# Data records:

————————

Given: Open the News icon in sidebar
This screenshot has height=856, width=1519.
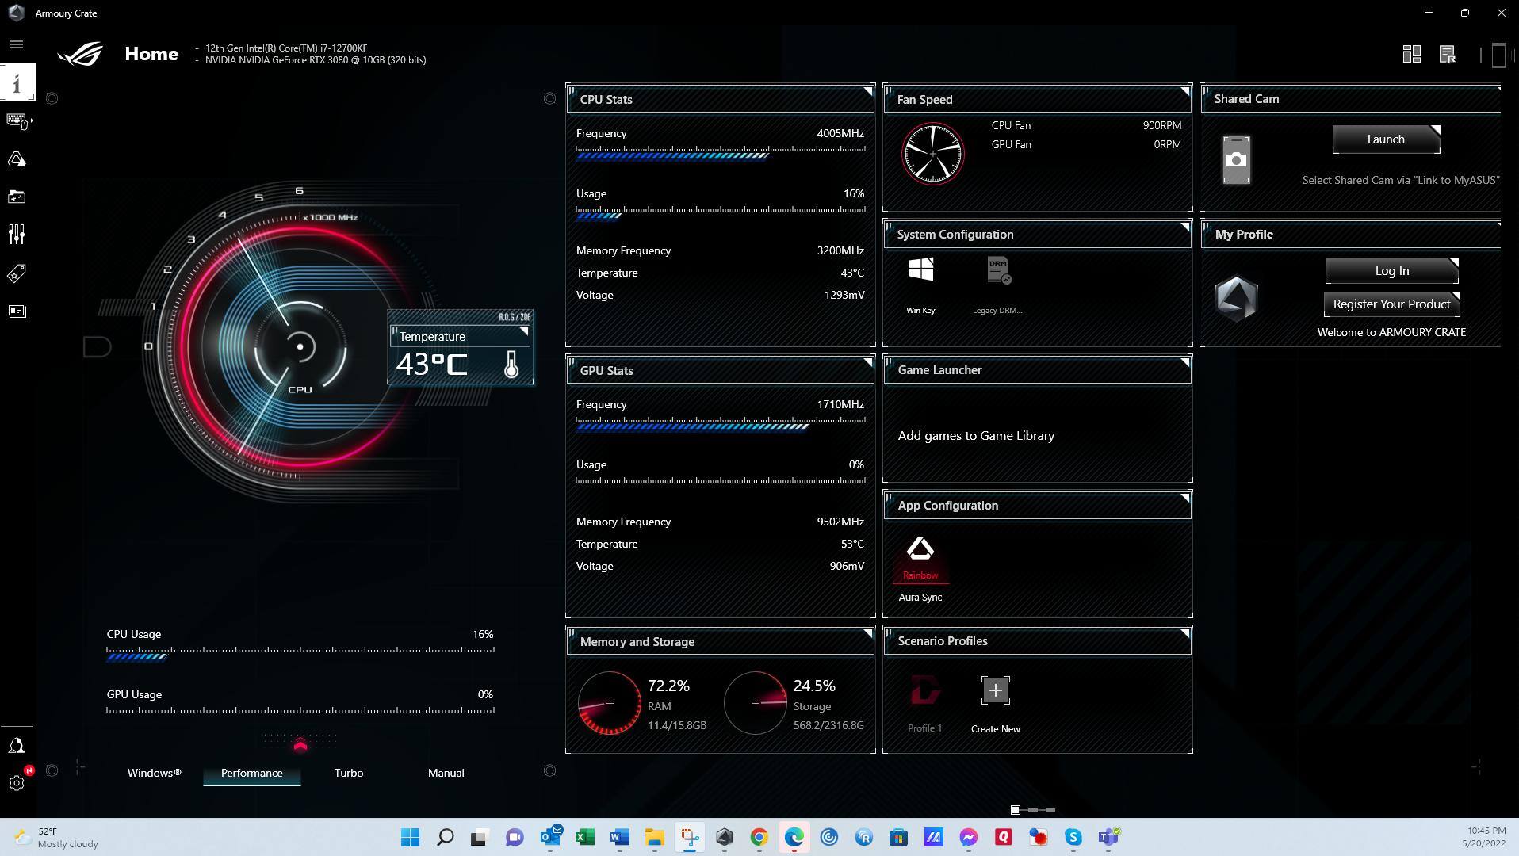Looking at the screenshot, I should coord(17,311).
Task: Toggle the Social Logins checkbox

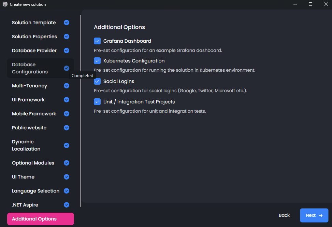Action: coord(97,81)
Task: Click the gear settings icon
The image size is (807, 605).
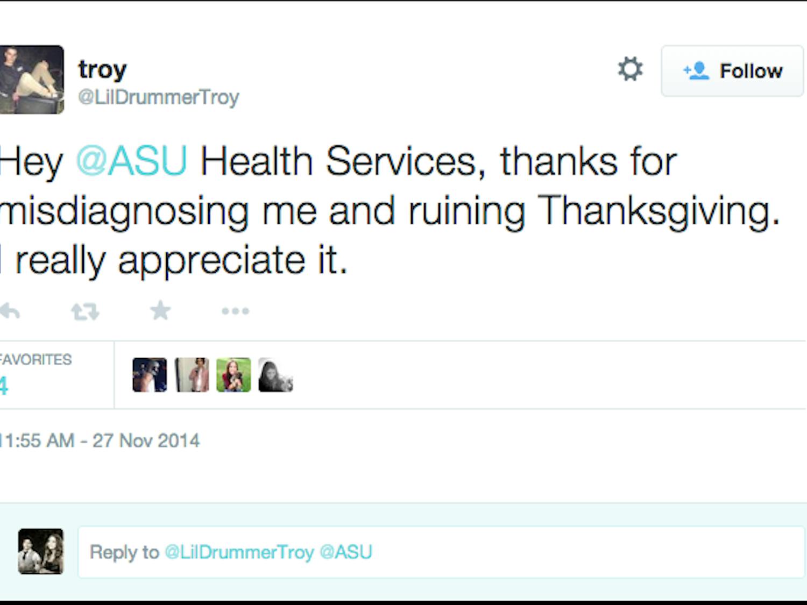Action: [629, 70]
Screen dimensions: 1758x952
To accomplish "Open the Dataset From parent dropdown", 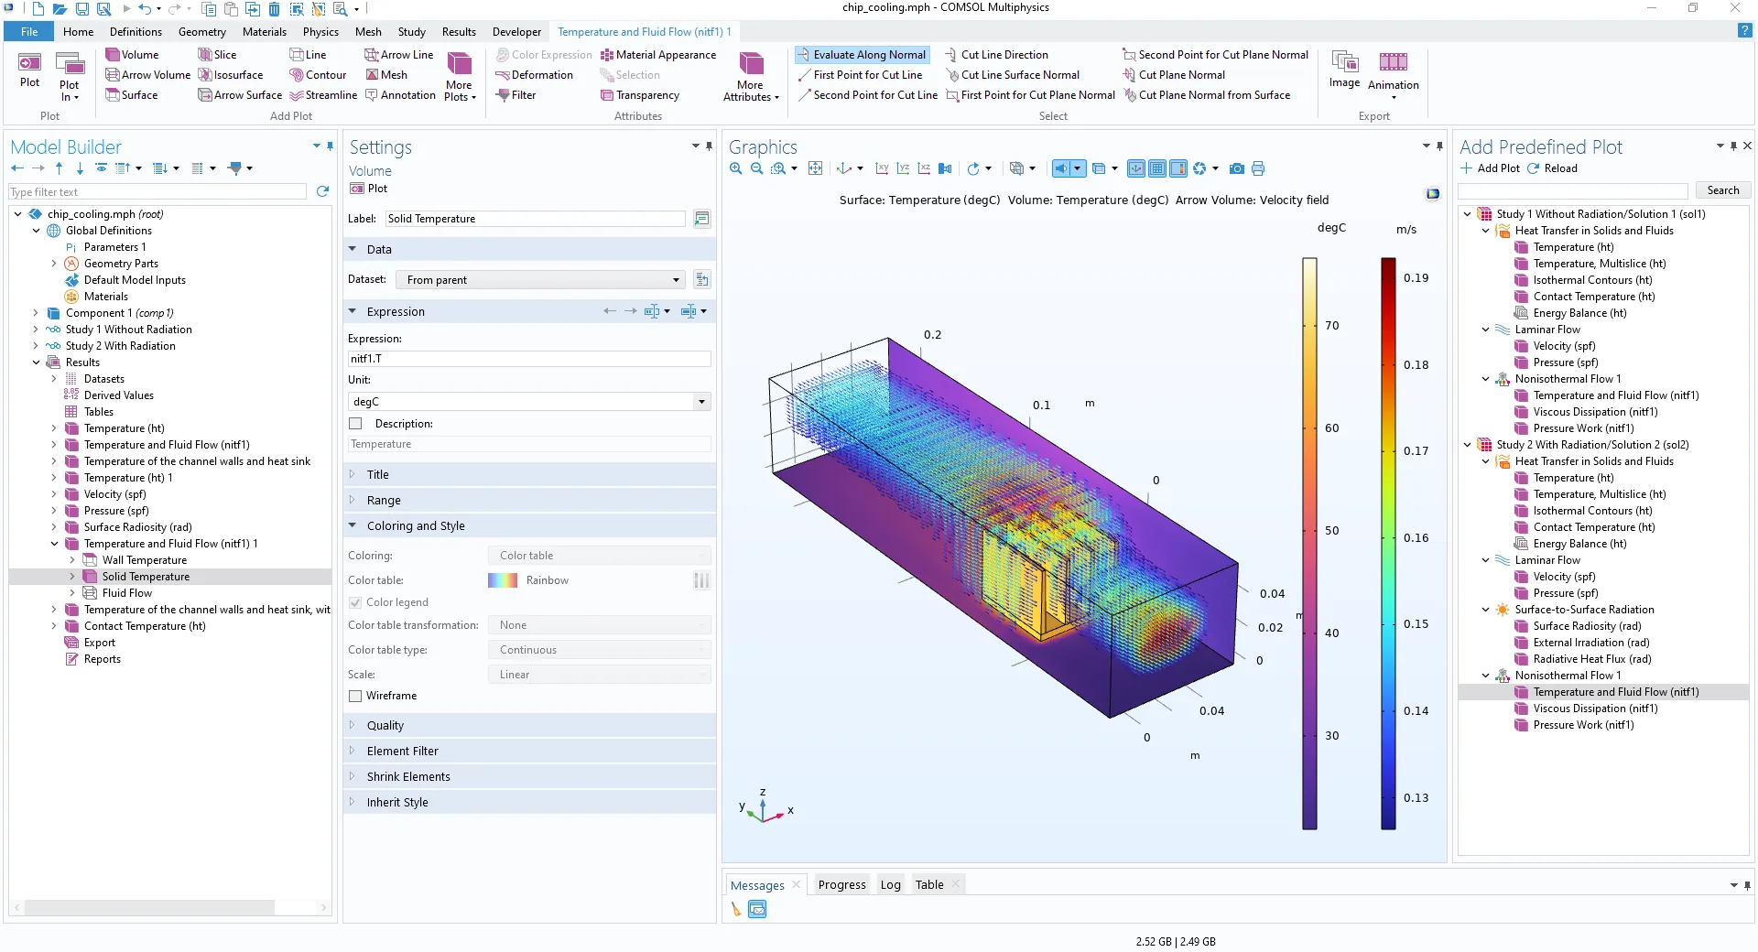I will (676, 280).
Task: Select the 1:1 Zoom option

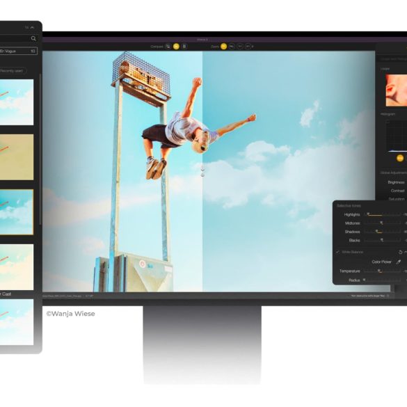Action: pos(240,47)
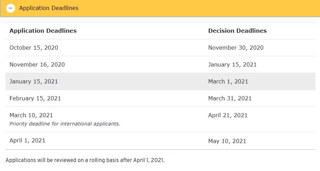The width and height of the screenshot is (320, 171).
Task: Select the Application Deadlines column header
Action: (43, 31)
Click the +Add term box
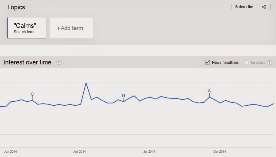 (x=72, y=28)
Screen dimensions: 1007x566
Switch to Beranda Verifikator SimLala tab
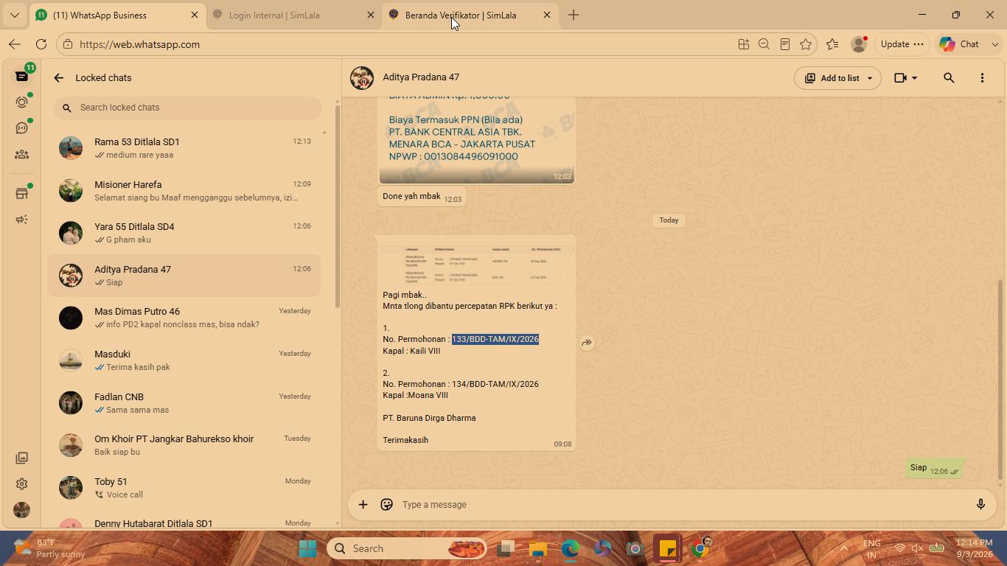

————————

Search the records for the string "icon" and report each line that has it.

Given: Open the News icon in sidebar
Task: Click the gear settings icon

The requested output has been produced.